__Set task__
Reproduce every item below word for word, omitting the pictures.

__Provided records__
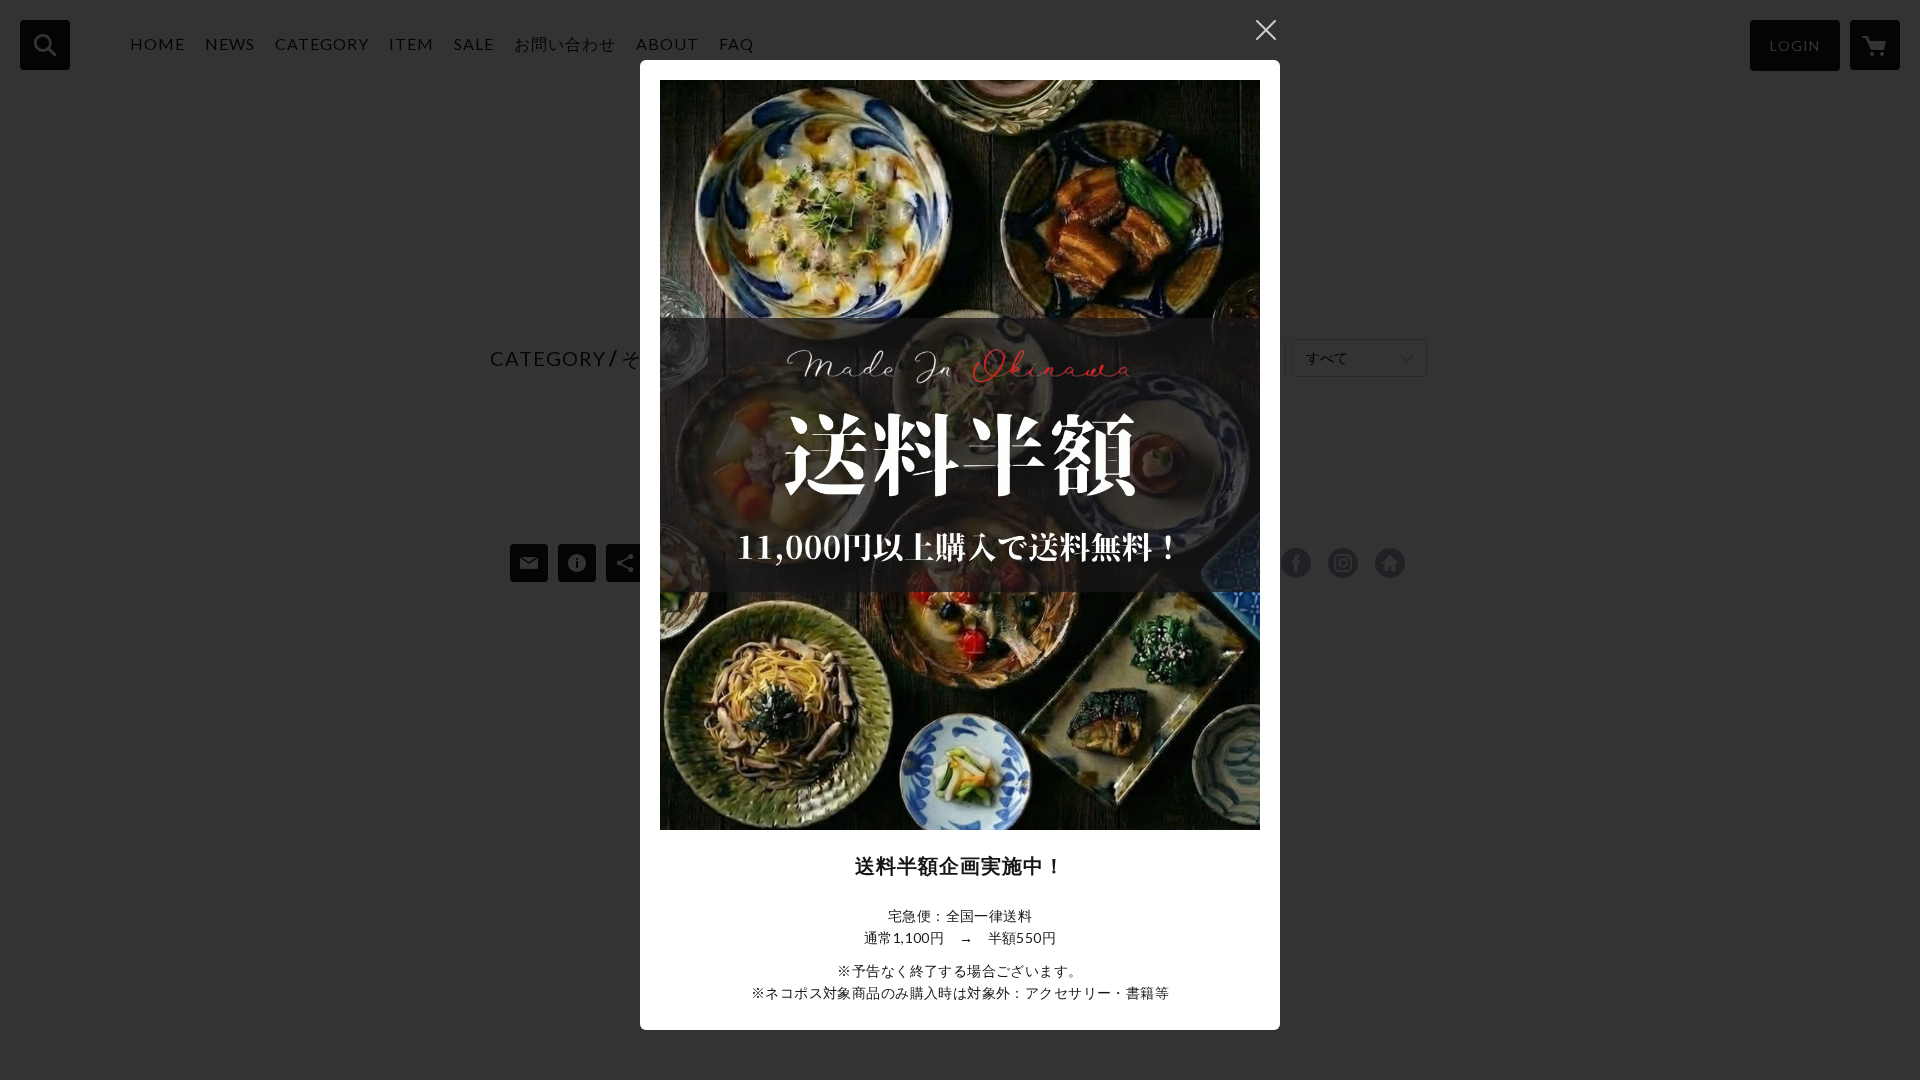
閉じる (1266, 30)
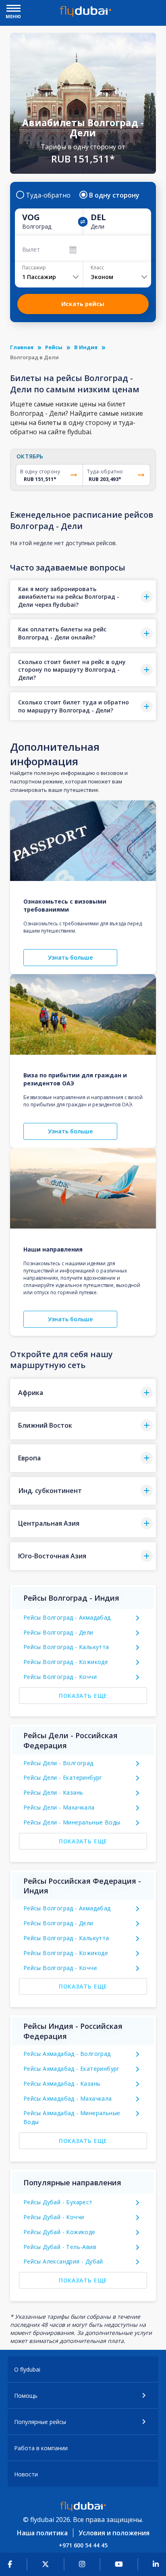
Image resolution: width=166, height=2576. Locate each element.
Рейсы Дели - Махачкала (59, 1807)
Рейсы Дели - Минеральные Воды (71, 1822)
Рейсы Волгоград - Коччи (60, 1677)
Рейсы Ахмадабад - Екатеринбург (71, 2068)
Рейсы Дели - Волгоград (58, 1763)
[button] (83, 596)
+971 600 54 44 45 (83, 2545)
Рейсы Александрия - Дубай (63, 2261)
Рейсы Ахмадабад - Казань (62, 2083)
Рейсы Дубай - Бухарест (58, 2202)
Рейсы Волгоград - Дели (58, 1632)
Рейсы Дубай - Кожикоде (59, 2232)
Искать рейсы (82, 304)
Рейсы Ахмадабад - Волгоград (67, 2053)
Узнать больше (70, 957)
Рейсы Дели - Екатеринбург (62, 1777)
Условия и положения (114, 2532)
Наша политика (42, 2532)
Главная (21, 347)
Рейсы (53, 347)
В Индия (86, 347)
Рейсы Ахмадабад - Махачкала (67, 2098)
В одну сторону (114, 195)
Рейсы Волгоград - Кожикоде (65, 1662)
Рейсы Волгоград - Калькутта (66, 1647)
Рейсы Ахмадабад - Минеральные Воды (71, 2117)
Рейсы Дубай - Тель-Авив (59, 2247)
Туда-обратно (48, 195)
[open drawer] (13, 9)
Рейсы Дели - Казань (53, 1792)
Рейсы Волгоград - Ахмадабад (67, 1617)
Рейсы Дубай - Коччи (53, 2217)
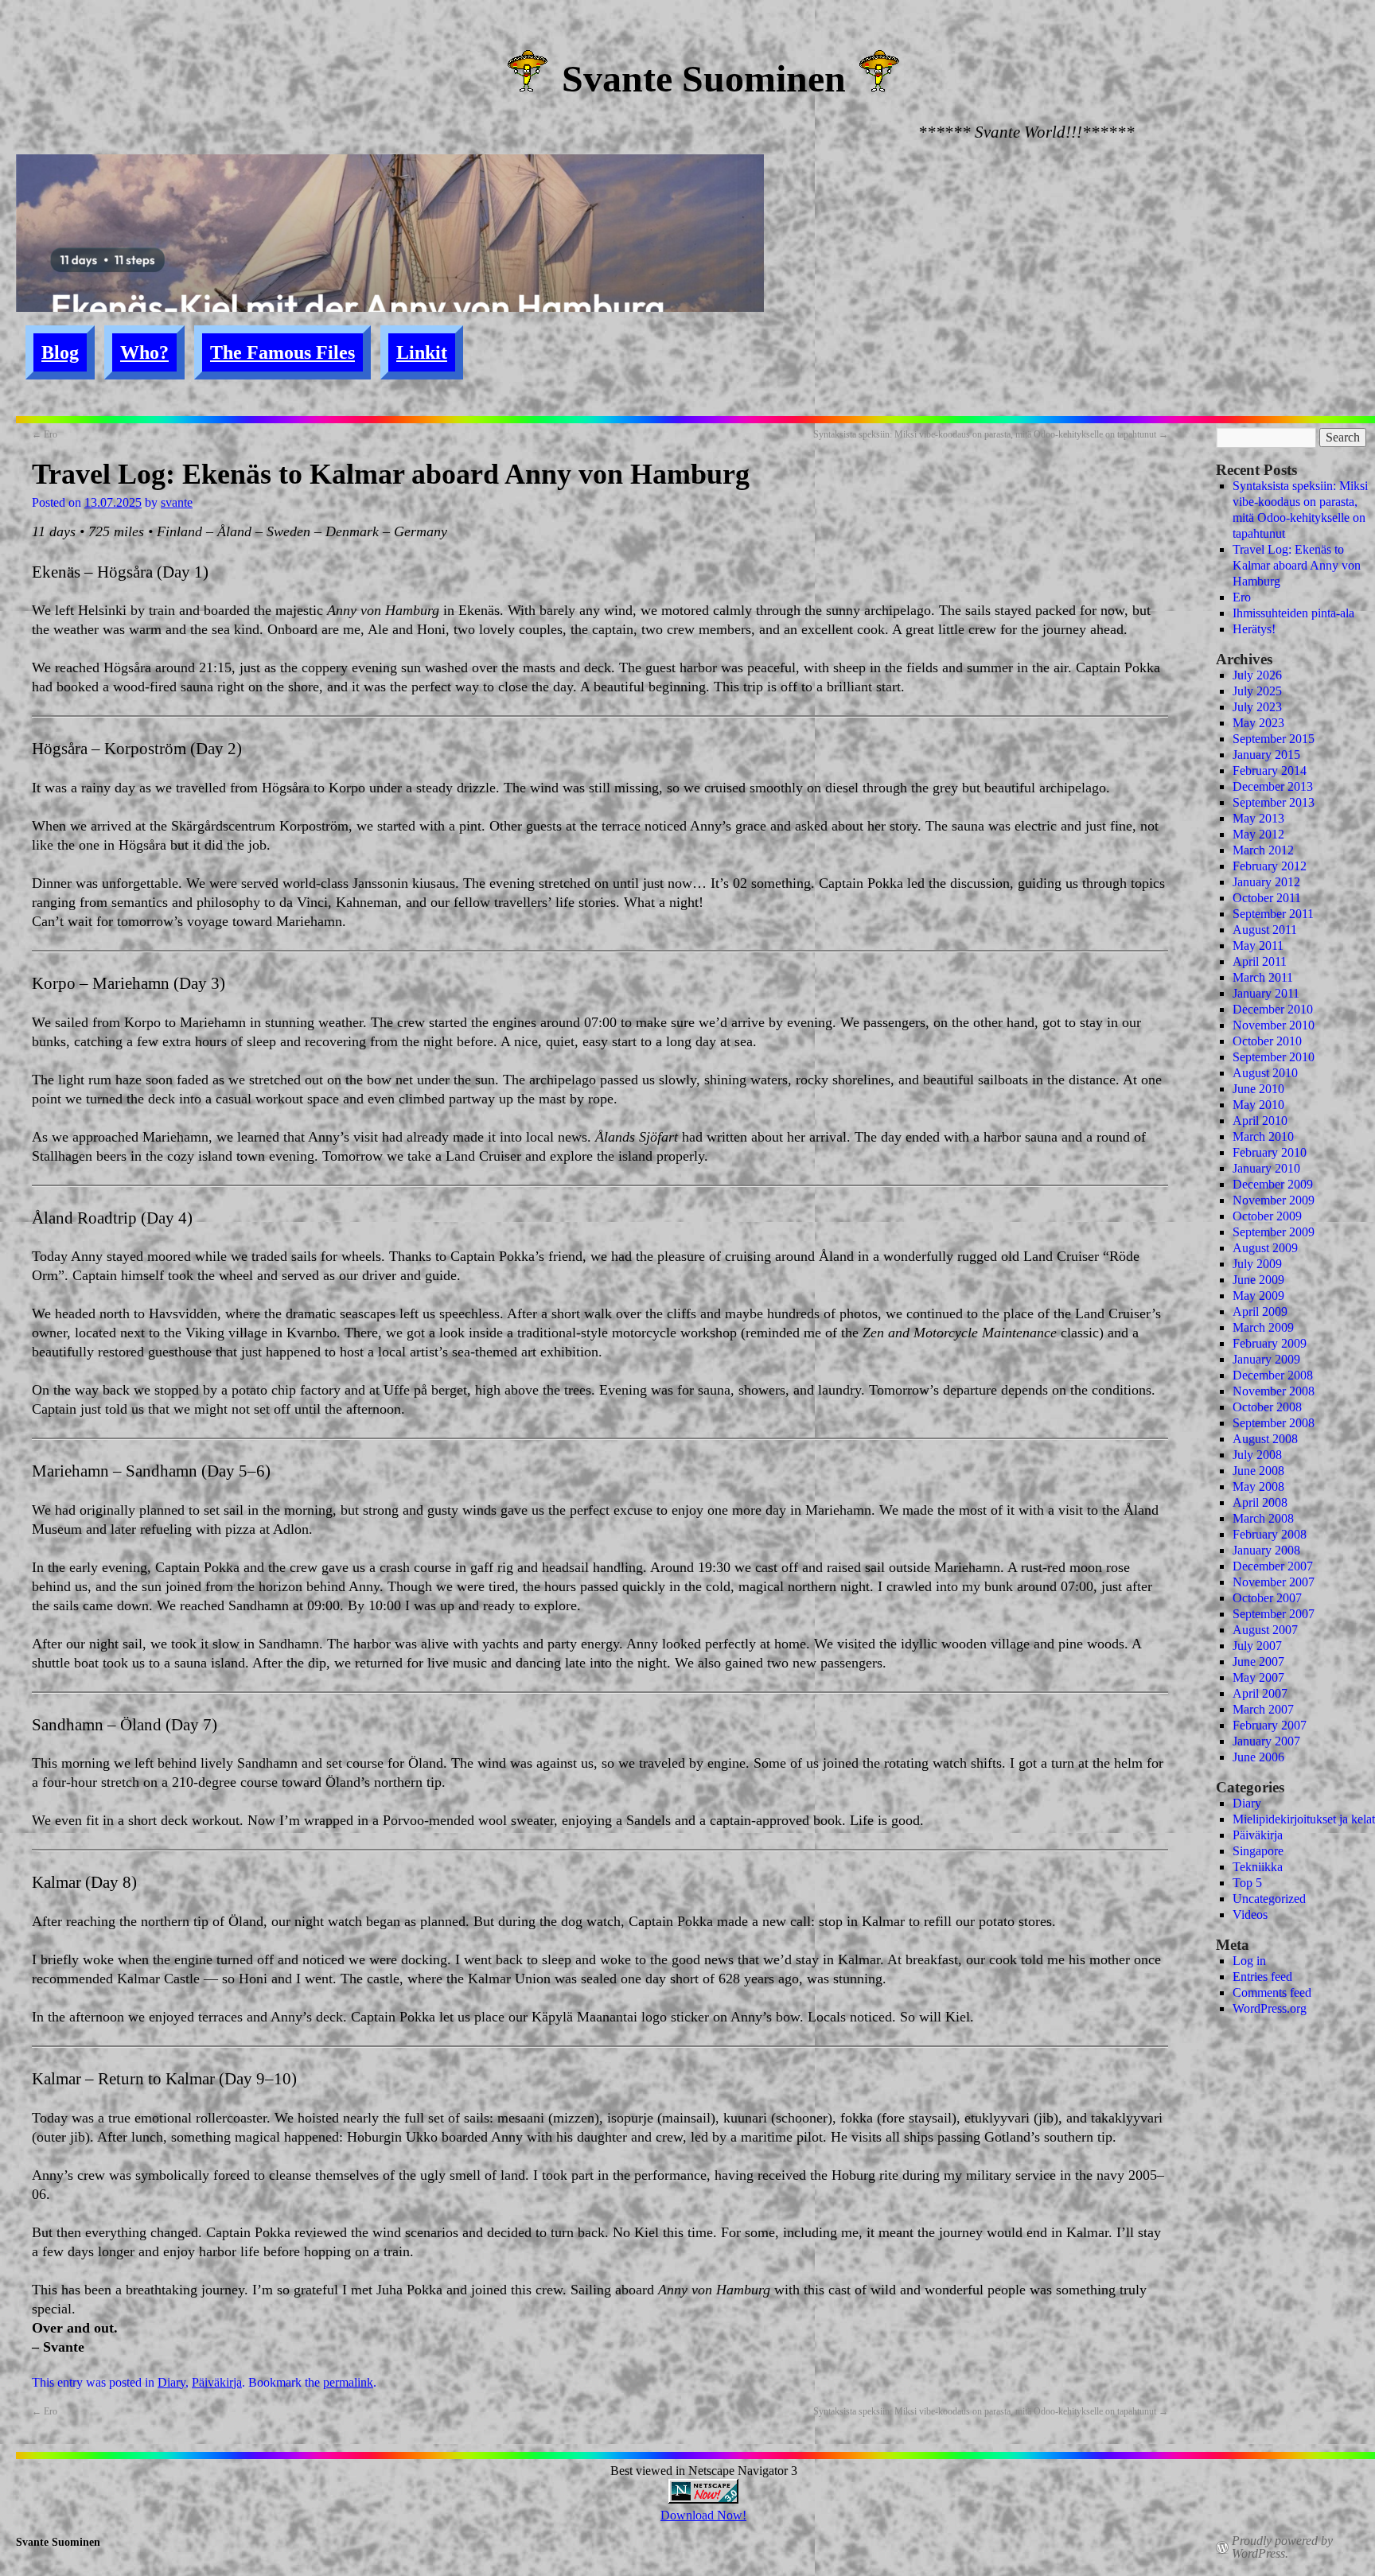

__Written solution__
閉じる (1266, 30)
Image resolution: width=166, height=2576. Locate each element.
Рейсы Дели - Махачкала (59, 1807)
Рейсы Дели - Минеральные Воды (71, 1822)
Рейсы Волгоград - Коччи (60, 1677)
Рейсы Ахмадабад - Екатеринбург (71, 2068)
Рейсы Дели - Волгоград (58, 1763)
[button] (83, 596)
+971 600 54 44 45 (83, 2545)
Рейсы Александрия - Дубай (63, 2261)
Рейсы Ахмадабад - Казань (62, 2083)
Рейсы Дубай - Бухарест (58, 2202)
Рейсы Волгоград - Дели (58, 1632)
Рейсы Дубай - Кожикоде (59, 2232)
Искать рейсы (82, 304)
Рейсы Ахмадабад - Волгоград (67, 2053)
Узнать больше (70, 957)
Рейсы Дели - Екатеринбург (62, 1777)
Условия и положения (114, 2532)
Наша политика (42, 2532)
Главная (21, 347)
Рейсы (53, 347)
В Индия (86, 347)
Рейсы Ахмадабад - Махачкала (67, 2098)
В одну сторону (114, 195)
Рейсы Волгоград - Кожикоде (65, 1662)
Рейсы Волгоград - Калькутта (66, 1647)
Рейсы Ахмадабад - Минеральные Воды (71, 2117)
Рейсы Дубай - Тель-Авив (59, 2247)
Туда-обратно (48, 195)
[open drawer] (13, 9)
Рейсы Дели - Казань (53, 1792)
Рейсы Волгоград - Ахмадабад (67, 1617)
Рейсы Дубай - Коччи (53, 2217)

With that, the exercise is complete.